Again, we go to theater fairly regularly and everyone wears jeans and hoodies. I always wear a dress and a smart jacket. My sister once told me I was over-dressed. But if I am paying £30 for a ticket, I want to make an evening of it if that makes sense (particularly as I am a SAHM, you make those opportunities count).


----------



## peacem (Oct 25, 2014)

Faithful Wife said:


> Where do you live? Is it the area you live in that maybe is not very dress up? I live where if you dress up you may get asked if you are going to an interview. The vibe is very casual here and people wear pajamas as outer wear. They also wear furry hats, kilts, logger shirts, biker boots and hoodies.
> 
> When I wear my classy or cutesy dress up clothes I usually get asked what's the special occasion.
> 
> ...


I think you have nailed it. There was even some controversy about parents dropping their children off at school in pajamas. Its not unusual to see people shopping in the supermarket in a dressing gown or onesie. Its a fairly run down, working class town, hoodies, jeans, sportswear.....maybe I need to keep my clothes and just move?:grin2: Or be a trend setter....


----------



## Diana7 (Apr 19, 2016)

peacem said:


> I think for me its a fear of completely disappearing into the background (as I get older) but at the same time I don't quite have the confidence to deal with the attention.
> 
> I think because I have always been a SAHM I would sometimes feel sad when people just give up (but obviously it is their choice). It seemed very important to me to look nice when the kids came out of school, and have now gotten into a habit of dressing up everyday.
> 
> I am looking at my wardrobe today and thinking of clearing the whole thing out and starting again. Going back to basics...good fitting jeans, t shirts and jumpers.

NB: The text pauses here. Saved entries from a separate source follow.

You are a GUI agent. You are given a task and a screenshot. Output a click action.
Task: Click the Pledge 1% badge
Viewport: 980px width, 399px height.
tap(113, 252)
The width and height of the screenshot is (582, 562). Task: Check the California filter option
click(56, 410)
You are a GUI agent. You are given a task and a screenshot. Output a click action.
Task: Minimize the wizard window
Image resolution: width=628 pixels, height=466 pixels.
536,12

So you do it our of fear of not being noticed? Of becoming invisible? Why do you think that is? Is it an issue of low self esteem or low self worth? Fear of getting old? Do you need/crave that attention you get when you dress up?

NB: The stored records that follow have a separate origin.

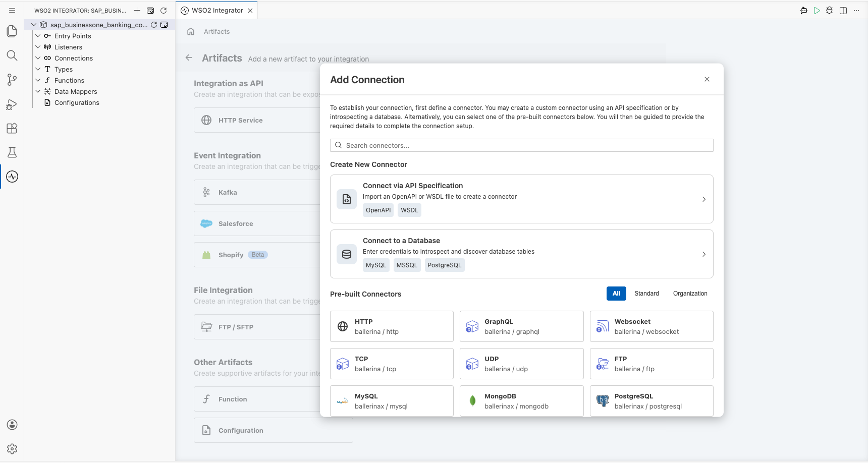The height and width of the screenshot is (463, 868).
Task: Open the Configurations tree item
Action: (77, 102)
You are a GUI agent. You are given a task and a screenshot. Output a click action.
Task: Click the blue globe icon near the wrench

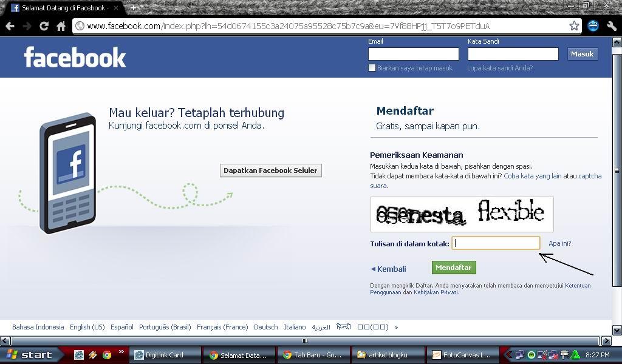pyautogui.click(x=593, y=26)
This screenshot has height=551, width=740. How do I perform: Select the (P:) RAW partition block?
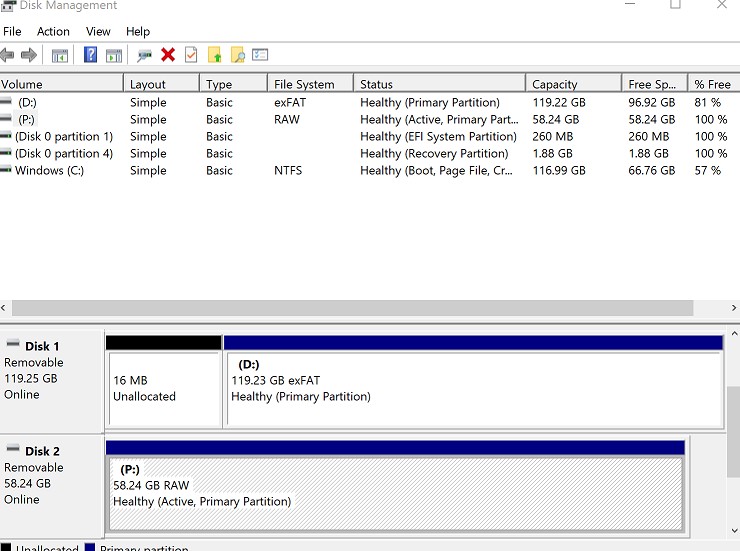[x=395, y=493]
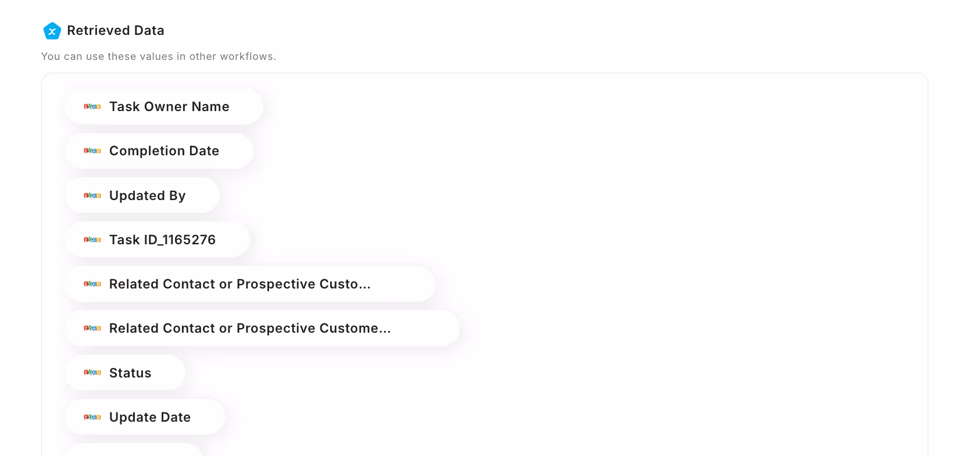This screenshot has height=456, width=980.
Task: Choose the Completion Date data pill
Action: (159, 151)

I wear casual/smart casual clothes most of the time unless I go to a wedding or something. I wear jeans/trousers and jumper in the colder weather, and dresses or knee length trousers and t-shirts in the summer. 
I don't wear make up, don't see the point, its not good for the skin and is expensive. I am not out to be noticed, the only person I want to notice me is my husband, and he does. He isnt bothered about make up and likes what I wear. I honestly never worry about what others think, I don't live my life to impress them. 

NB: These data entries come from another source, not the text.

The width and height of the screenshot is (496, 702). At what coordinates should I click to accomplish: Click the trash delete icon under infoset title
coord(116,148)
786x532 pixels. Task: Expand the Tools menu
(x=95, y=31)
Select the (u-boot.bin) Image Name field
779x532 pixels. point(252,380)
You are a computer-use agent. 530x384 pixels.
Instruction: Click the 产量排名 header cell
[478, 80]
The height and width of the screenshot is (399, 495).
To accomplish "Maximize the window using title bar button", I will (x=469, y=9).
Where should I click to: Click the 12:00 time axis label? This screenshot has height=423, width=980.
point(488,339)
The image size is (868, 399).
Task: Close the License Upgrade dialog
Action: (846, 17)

Getting rid of all you clothes seems very extreme, why would you do that?


----------



## katiecrna (Jan 29, 2016)

The love and respect the hell out of women who still dress up. When I see someone who is always dressed nicely I think that they just really have their sh*t together.


----------



## katiecrna (Jan 29, 2016)




----------



## Andy1001 (Jun 29, 2016)

There is nothing better than a woman who wants to look good for herself and her family.I think what you are seeing is insecurity in some people,they refuse to make any effort and feel bad about themselves when they see someone that does.They try to drag everyone down to their level.If it makes you happy,dress exactly how you want and to hell with the begrudgers.


----------



## Blondilocks (Jul 4, 2013)

The only answer to their silly questions is "because it makes me feel good". My philosophy is "so many clothes, so little time". Not everyone shops at Walmart nor do they want to look like they belong in one of those youtube videos. 

Some woman wouldn't be caught dead running to the bakery in the morning without makeup and properly dressed. It would be showing disrespect to the baker. Maybe we need to start showing more respect for our fellow man by dressing up a little.


----------



## tropicalbeachiwish (Jun 1, 2016)

Good for you for dressing like you want! I always envy women that do that; it just seems like they have it together and they take the time to care! 

Will you come & be my fashion instructor!? I would love to have someone that has fashion sense to help me!


----------



## katies (May 19, 2015)

I wear nice clothes. It's my thing. Putting color and fashionable clothing together that fits well is like art to me. Don't care what ppl say. I grew up poor and spent my 20s pregnant or nursing so yeah, I'm gonna live it up now. 
Go for it, sister! And why would a friend care what you wear. People can't handle different, and it's their problem.


----------



## peacem (Oct 25, 2014)

> Diana7;17364130]So you do it our of fear of not being noticed? Of becoming invisible? Why do you think that is? Is it an issue of low self esteem or low self worth? Fear of getting old? Do you need/crave that attention you get when you dress up?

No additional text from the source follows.